+++ EXTRAIT À LIRE +++
Le tribunal correctionnel de Paris a ouvert un procès jeudi 25 juin 2026 concernant des essais cliniques non autorisés menés entre 2017 et 2019 aux abords de Poitiers.
Une polémique éclate autour d'une prétendue « découverte » médicale contre les maladies de Parkinson et Alzheimer, testée clandestinement sur des participants dans une abbaye. Le tribunal correctionnel de Paris examine les activités d'un professeur controversé, Jean-Bernard Fourtillan, en l'absence des principaux accusés.
Quatre personnes, âgées de 76 à 82 ans, dont Pr Fourtillan et sa compagne Marianne, sont jugées pour avoir réalisé des recherches médicales non autorisées, visant à tester des patchs censés améliorés les traitements des maladies neurodégénératives.
+++ DONNÉES FOURNIES +++
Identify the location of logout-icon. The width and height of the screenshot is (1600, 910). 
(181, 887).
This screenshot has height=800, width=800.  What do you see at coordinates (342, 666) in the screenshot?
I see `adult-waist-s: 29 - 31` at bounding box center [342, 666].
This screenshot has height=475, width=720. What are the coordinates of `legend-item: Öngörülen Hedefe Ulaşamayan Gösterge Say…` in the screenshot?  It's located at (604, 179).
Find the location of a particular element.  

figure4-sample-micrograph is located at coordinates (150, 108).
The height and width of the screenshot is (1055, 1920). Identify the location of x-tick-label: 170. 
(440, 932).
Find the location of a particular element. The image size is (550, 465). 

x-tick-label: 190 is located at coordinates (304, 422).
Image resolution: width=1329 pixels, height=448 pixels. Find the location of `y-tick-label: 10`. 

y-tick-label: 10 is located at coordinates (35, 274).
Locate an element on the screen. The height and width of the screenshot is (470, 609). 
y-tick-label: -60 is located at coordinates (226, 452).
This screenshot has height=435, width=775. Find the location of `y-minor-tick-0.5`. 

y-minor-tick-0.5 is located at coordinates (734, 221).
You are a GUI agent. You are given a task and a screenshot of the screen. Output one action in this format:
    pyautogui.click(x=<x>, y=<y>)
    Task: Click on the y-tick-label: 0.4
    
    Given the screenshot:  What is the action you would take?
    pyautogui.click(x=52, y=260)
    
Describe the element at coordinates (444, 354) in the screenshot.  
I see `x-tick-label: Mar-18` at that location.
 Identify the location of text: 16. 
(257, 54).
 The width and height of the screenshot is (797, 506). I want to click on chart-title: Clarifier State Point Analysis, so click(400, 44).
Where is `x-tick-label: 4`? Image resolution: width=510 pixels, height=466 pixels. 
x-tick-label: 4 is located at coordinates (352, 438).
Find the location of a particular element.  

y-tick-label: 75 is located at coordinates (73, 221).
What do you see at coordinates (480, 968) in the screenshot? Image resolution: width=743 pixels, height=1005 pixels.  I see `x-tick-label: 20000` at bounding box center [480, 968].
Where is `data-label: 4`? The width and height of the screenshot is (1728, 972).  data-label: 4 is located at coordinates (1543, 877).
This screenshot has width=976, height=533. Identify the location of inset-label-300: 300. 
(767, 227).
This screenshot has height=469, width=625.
+++
| EXERCICES À FAIRE |
1. Relevez toutes les années citées dans l'extrait.
2. Renommez « Poitiers » en « Limoges » dans l'extrait, puis recopiez le passage qui débute aux mots « Le tribunal correctionnel de Paris a » et s'arrête après « abords de Poitiers. ».

| CORRIGÉ DÉTAILLÉ |
1. 2026, 2017, 2019

2.
Le tribunal correctionnel de Paris a ouvert un procès jeudi 25 juin 2026 concernant des essais cliniques non autorisés menés entre 2017 et 2019 aux abords de Limoges.